_Problem details_.
When the word "computer" shows up in a line of the records below, copy that line.

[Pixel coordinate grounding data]
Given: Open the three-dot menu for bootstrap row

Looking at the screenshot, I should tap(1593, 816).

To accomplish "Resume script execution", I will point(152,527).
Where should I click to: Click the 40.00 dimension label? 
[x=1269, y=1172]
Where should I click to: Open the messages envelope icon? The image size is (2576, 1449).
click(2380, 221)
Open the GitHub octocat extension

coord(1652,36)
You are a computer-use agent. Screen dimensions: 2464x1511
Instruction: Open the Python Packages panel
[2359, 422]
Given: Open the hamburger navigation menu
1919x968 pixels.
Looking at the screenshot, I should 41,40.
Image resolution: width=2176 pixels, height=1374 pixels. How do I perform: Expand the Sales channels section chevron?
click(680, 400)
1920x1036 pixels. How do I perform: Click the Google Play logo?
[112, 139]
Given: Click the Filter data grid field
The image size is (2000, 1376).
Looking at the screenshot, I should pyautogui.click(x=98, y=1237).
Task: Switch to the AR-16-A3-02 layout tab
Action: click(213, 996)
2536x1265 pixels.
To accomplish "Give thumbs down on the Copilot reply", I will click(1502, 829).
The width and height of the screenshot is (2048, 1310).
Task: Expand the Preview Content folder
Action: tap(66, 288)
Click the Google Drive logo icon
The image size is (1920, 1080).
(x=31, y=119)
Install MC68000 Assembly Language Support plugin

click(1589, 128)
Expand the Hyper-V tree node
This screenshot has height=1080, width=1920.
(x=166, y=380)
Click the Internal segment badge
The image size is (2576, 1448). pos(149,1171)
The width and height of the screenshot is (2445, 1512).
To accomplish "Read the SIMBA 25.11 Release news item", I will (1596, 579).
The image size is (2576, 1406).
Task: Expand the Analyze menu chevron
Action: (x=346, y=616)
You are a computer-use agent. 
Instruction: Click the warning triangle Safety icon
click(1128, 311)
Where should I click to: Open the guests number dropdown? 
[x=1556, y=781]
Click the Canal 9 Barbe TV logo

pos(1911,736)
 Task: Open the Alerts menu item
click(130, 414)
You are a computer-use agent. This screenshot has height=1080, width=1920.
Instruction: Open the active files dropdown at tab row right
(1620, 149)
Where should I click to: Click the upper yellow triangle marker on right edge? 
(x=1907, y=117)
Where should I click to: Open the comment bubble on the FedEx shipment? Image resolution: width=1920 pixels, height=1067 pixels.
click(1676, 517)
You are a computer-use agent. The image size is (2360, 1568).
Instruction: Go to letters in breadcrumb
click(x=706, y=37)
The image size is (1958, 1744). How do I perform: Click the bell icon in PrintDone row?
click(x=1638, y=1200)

_Final answer_.
You are a computer-use agent. Screen dimensions: 2464x1511
You are a computer-use agent. 
You are a computer-use agent. This screenshot has height=1080, width=1920.
You are a computer-use agent. The image size is (2360, 1568).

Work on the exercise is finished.